Mike shook his head mournfully. "No point. She's left left. To Ontario. I don't have the address, and she won't reply to my texts."

"Well." Carol knitted her brows together. "Sorting duty it is. And quickly, quickly, before the visitors decide I run a funeral home, not a public library."

"Thank you. I'll be all right tomorrow."

Carol harrumphed. "We'll see. Off with you. I'll call Alyssa to warn her to expect a fellow employee before she sees your mine and dials 911."

Mike managed a chuckle. The mirror didn't flatter him, but it didn't reflect a dangerous reprobate back at him either. Just a worn visage with sad bags under reddened eyes, exactly what you would expect after a sleepless night. "You have my word, Carol. I'll be on time tomorrow and presentable."
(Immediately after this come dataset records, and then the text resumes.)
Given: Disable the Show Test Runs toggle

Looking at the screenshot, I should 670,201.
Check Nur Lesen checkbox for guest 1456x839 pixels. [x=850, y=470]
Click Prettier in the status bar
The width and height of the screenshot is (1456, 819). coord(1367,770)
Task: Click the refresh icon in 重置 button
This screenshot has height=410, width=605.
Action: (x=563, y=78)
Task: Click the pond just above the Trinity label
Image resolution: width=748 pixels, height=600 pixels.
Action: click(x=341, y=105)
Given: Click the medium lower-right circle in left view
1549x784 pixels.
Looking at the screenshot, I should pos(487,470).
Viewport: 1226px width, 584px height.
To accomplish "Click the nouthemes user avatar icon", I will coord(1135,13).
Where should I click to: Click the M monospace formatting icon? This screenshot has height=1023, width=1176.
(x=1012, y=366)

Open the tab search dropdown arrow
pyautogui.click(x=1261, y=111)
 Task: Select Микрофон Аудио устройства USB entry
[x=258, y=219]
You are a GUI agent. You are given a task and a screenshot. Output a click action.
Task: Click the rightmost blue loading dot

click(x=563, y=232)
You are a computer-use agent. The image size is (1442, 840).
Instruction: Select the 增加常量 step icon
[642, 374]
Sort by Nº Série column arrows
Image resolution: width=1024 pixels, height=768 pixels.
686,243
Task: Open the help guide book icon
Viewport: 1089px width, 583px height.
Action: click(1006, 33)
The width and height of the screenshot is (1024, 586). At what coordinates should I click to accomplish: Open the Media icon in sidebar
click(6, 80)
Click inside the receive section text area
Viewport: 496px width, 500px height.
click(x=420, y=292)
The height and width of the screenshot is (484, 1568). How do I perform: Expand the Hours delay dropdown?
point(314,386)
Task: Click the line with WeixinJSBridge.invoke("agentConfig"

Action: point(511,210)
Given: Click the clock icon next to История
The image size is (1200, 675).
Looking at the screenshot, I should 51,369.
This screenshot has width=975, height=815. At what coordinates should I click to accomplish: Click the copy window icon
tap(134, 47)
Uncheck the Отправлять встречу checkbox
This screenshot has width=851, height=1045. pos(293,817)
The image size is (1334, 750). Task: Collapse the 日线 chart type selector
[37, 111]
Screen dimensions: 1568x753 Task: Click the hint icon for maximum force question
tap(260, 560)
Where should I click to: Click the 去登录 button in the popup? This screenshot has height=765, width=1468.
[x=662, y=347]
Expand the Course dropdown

The staff nicknamed the sub-level where the books dropped down from the return shoots a dungeon for obvious reasons. It was also where they brought in the books trucked in from the other library branches. The job was to sort through the piles, place the books on the carts to go back on the shelves, or into the color-coded plastic crates for return to their home branches.

If one didn't mind the absence of windows—and Mike didn't want windows with their bright light and the view of Daya's Hill—the dungeon was the coziest place in the building, dry and warm, with the calming buzz of the halogen lamps overhead and books, books everywhere. They spilled from the shoot's apron, peeked out of their crates, and shifted precariously whenever one moved a filled cart.

In the middle of this organized and beautiful chaos, Mike found a bony maiden. She had one sandy strand pinned with a stubby pencil. The rest of them ran wild from under a moss-green velvet headband and onto a fitted top with a Death Note character. She was checking off the slips on the holds against the list with another pencil. The third one was sticking out of the back pocket of her crushed velvet skirt.